Considering hardware¶
- Author:
Sebastian Andrzej Siewior <bigeasy@linutronix.de>
The way a workload is handled can be influenced by the hardware it runs on. Key components include the CPU, memory, and the buses that connect them. These resources are shared among all applications on the system. As a result, heavy utilization of one resource by a single application can affect the deterministic handling of workloads in other applications.
Below is a brief overview.
System memory and cache¶
Main memory and the associated caches are the most common shared resources among tasks in a system. One task can dominate the available caches, forcing another task to wait until a cache line is written back to main memory before it can proceed. The impact of this contention varies based on write patterns and the size of the caches available. Larger caches may reduce stalls because more lines can be buffered before being written back. Conversely, certain write patterns may trigger the cache controller to flush many lines at once, causing applications to stall until the operation completes.
This issue can be partly mitigated if applications do not share the same CPU cache. The kernel is aware of the cache topology and exports this information to user space. Tools such as lstopo from the Portable Hardware Locality (hwloc) project (https://www.open-mpi.org/projects/hwloc/) can visualize the hierarchy.
Avoiding shared L2 or L3 caches is not always possible. Even when cache sharing is minimized, bottlenecks can still occur when accessing system memory. Memory is used not only by the CPU but also by peripheral devices via DMA, such as graphics cards or network adapters.
In some cases, cache and memory bottlenecks can be controlled if the hardware provides the necessary support. On x86 systems, Intel offers Cache Allocation Technology (CAT), which enables cache partitioning among applications and provides control over the interconnect. AMD provides similar functionality under Platform Quality of Service (PQoS). On Arm64, the equivalent is Memory System Resource Partitioning and Monitoring (MPAM).
These features can be configured through the Linux Resource Control interface. For details, see User Interface for Resource Control feature (resctrl).
The perf tool can be used to monitor cache behavior. It can analyze cache misses of an application and compare how they change under different workloads on a neighboring CPU. Even more powerful, the perf c2c tool can help identify cache-to-cache issues, where multiple CPU cores repeatedly access and modify data on the same cache line.
Hardware buses¶
Real-time systems often need to access hardware directly to perform their work. Any latency in this process is undesirable, as it can affect the outcome of the task. For example, on an I/O bus, a changed output may not become immediately visible but instead appear with variable delay depending on the latency of the bus used for communication.
A bus such as PCI is relatively simple because register accesses are routed directly to the connected device. In the worst case, a read operation stalls the CPU until the device responds.

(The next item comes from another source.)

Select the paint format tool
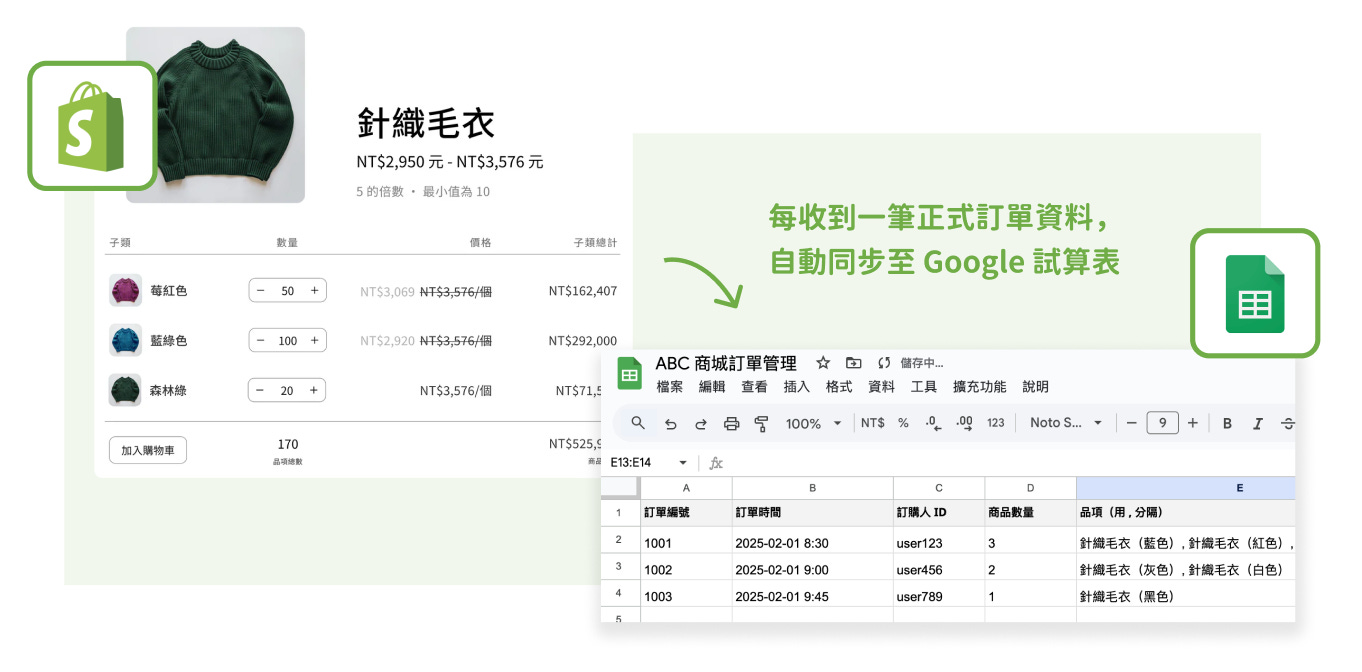Image resolution: width=1362 pixels, height=672 pixels. click(762, 423)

A bus such as USB is more complex, involving multiple layers. A register read or write is wrapped in a USB Request Block (URB), which is then sent by the USB host controller to the device. Timing and latency are influenced by the underlying USB bus. Requests cannot be sent immediately; they must align with the next frame boundary according to the endpoint type and the host controller’s scheduling rules. This can introduce delays and additional latency. For example, a network device connected via USB may still deliver sufficient throughput, but the added latency when sending or receiving packets may fail to meet the requirements of certain real-time use cases.

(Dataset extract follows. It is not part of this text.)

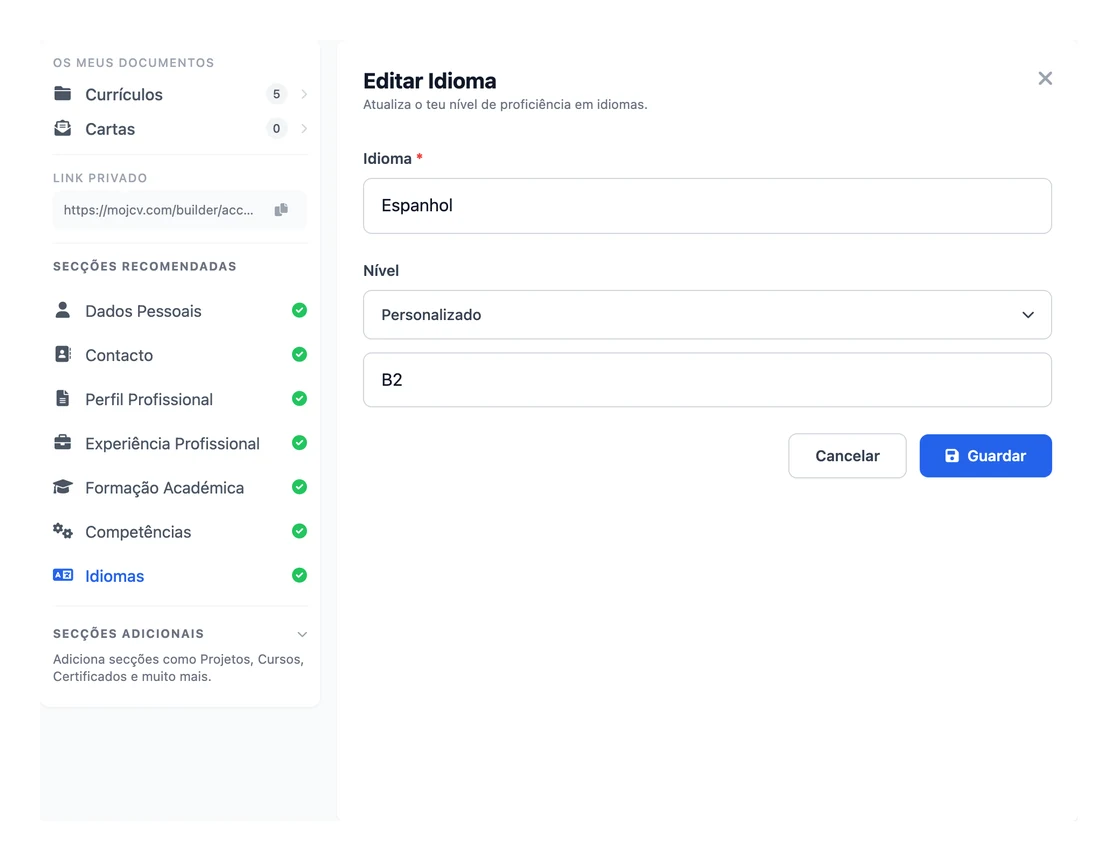Image resolution: width=1118 pixels, height=861 pixels.
Task: Save language with Guardar button
Action: tap(985, 455)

Additional restrictions on bus latency can arise from power management. For instance, PCIe with Active State Power Management (ASPM) enabled can suspend the link between the device and the host. While this behavior is beneficial for power savings, it delays device access and adds latency to responses. This issue is not limited to PCIe; internal buses within a System-on-Chip (SoC) can also be affected by power management mechanisms.
Virtualization¶
In a virtualized environment such as KVM, each guest CPU is represented as a thread on the host. If such a thread runs with real-time priority, the system should be tested to confirm it can sustain this behavior over extended periods. Because of its priority, the thread will not be preempted by lower-priority threads (such as SCHED_OTHER), which may then receive no CPU time. This can cause problems if a lower-priority thread is pinned to a CPU already occupied by a real-time task and unable to make progress. Even if a CPU has been isolated, the system may still (accidentally) start a per‑CPU thread on that CPU. Ensuring that a guest CPU goes idle is difficult, as it requires avoiding both task scheduling and interrupt handling. Furthermore, if the guest CPU does go idle but the guest system is booted with the option idle=poll, the guest CPU will never enter an idle state and will instead spin until an event arrives.
Device handling introduces additional considerations. Emulated PCI devices or VirtIO devices require a counterpart on the host to complete requests. This adds latency because the host must intercept and either process the request directly or schedule a thread for its completion. These delays can be avoided if the required PCI device is passed directly through to the guest. Some devices, such as networking or storage controllers, support the PCIe SR-IOV feature. SR-IOV allows a single PCIe device to be divided into multiple virtual functions, which can then be assigned to different guests.
Networking¶
For low-latency networking, the full networking stack may be undesirable, as it can introduce additional sources of delay. In this context, XDP can be used as a shortcut to bypass much of the stack while still relying on the kernel’s network driver.
The requirements are that the network driver must support XDP- preferably using an “skb pool” and that the application must use an XDP socket. Additional configuration may involve BPF filters, tuning networking queues, or configuring qdiscs for time-based transmission. These techniques are often applied in Time-Sensitive Networking (TSN) environments.
Documenting all required steps exceeds the scope of this text. For detailed guidance, see the TSN documentation at https://tsn.readthedocs.io.
Another useful resource is the Linux Real-Time Communication Testbench https://github.com/Linutronix/RTC-Testbench. The goal of this project is to validate real-time network communication. It can be thought of as a “cyclictest” for networking and also serves as a starting point for application development.